I use nvcr.io/nvidia/tritonserver:20.10-py3, dose it contain the solution of #1427 ?

CoderHam · 2021-03-12T10:00:12Z

I use nvcr.io/nvidia/tritonserver:20.10-py3, dose it contain the solution of #1427 ?

Yes it does contain the fix from that PR. Can you share a minimal example of your client to repro the same?

LightToYang · 2021-03-15T09:13:16Z

@CoderHam
I find I actually use python client which is not related to cpp client fixed in #1427.
Here is a minimal example of my client to repro the same result.

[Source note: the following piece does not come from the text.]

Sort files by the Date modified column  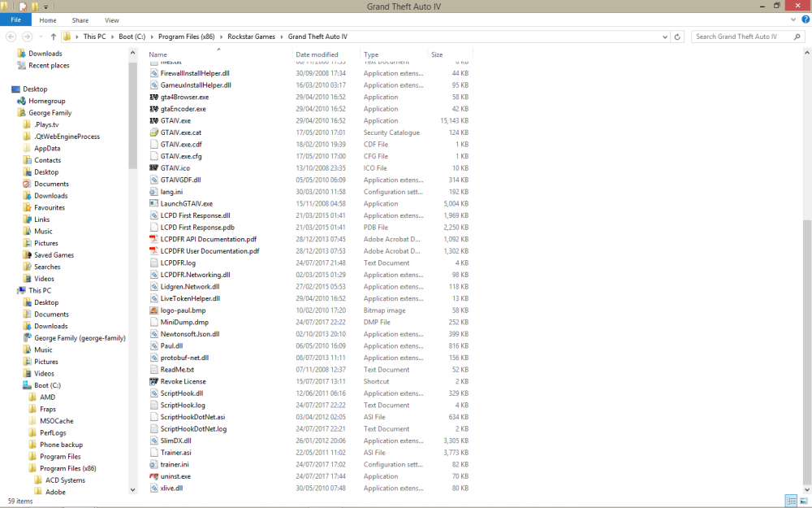pos(317,54)
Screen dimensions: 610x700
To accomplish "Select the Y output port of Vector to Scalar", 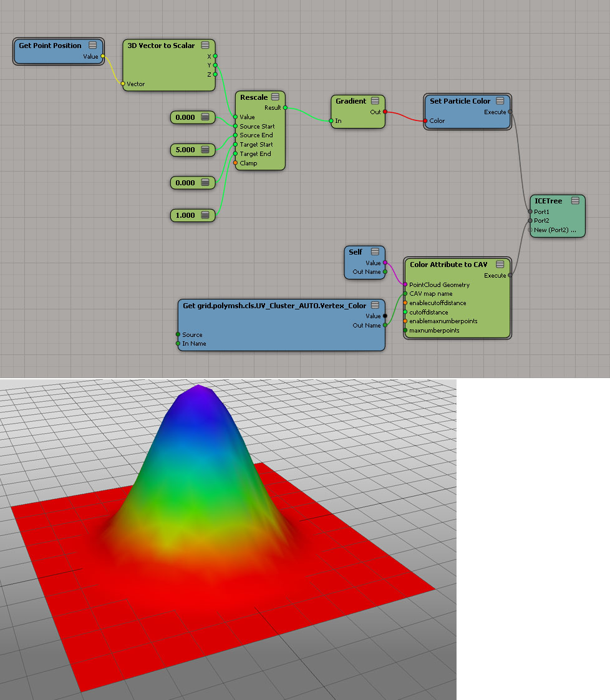I will click(215, 65).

Using the following code to get the face 512-d feature:

def get_embedding(img_path):
    with open(img_path, "rb") as f:
        img = f.read()
        img_bytes = np.frombuffer(img, dtype=np.uint8)[None, :]
        results = pure_feature_infer(img_bytes)

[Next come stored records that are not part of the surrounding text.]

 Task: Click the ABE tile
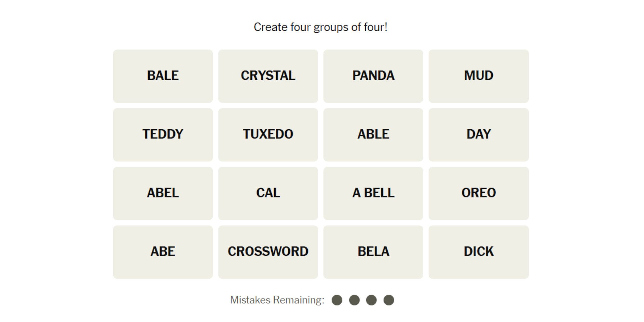pos(163,252)
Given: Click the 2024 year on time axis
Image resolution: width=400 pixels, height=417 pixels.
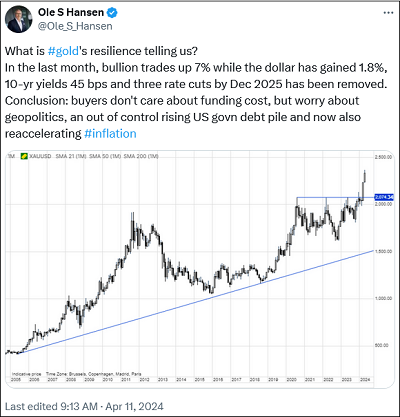Looking at the screenshot, I should [x=365, y=380].
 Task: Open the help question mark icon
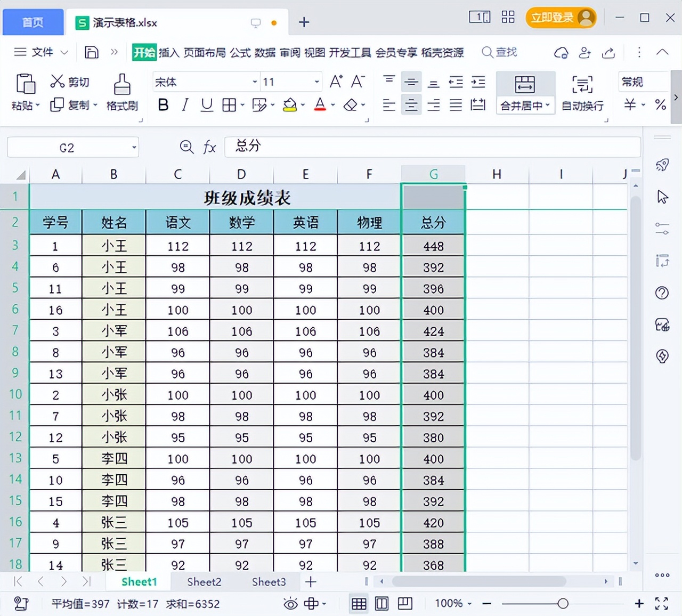661,293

        embedding = results['embedding'][0]    
        norm_embedding = embedding / np.sqrt(np.dot(embedding, embedding))
        return norm_embedding

def pure_feature_infer(
    image, 
    max_length=64000, 
    model_name='Feature', 
    input_names=['DALI_INPUT'], 
    output_names=['embedding']
):
    image_post = image.copy()

    image_post = list(map(lambda img, ml=max_length: np.pad(img, (0, ml - img.shape[0])), image_post))
    image_post = np.stack(image_post)

    input_shape = [1, max_length]
    inputs = []
    for input_name in input_names:
        inputs.append(tritonclient.grpc.InferInput(input_name, input_shape, "UINT8"))
    inputs[0].set_data_from_numpy(image_post) 
    outputs = []
    for output_name in output_names:
        outputs.append(tritonclient.grpc.InferRequestedOutput(output_name))
    
    results = triton_client.infer(
        model_name=model_name, 
        inputs=inputs, 
        outputs=outputs
    )
    output_results = {}
    for output_name in output_names:
        output_results[output_name] = results.as_numpy(output_name)
    return output_results

LightToYang · 2021-03-15T09:13:57Z

Then using threadpool to simulate the high concurrency situation:

thread_pool = ThreadPoolExecutor(20)
all_task = []
embedding_list = []
for img_path in img_path_list:
     filepath, tmpfilename = os.path.split(img_path)
     shotname, extension = os.path.splitext(tmpfilename)
     # print(filepath, tmpfilename, shotname, extension)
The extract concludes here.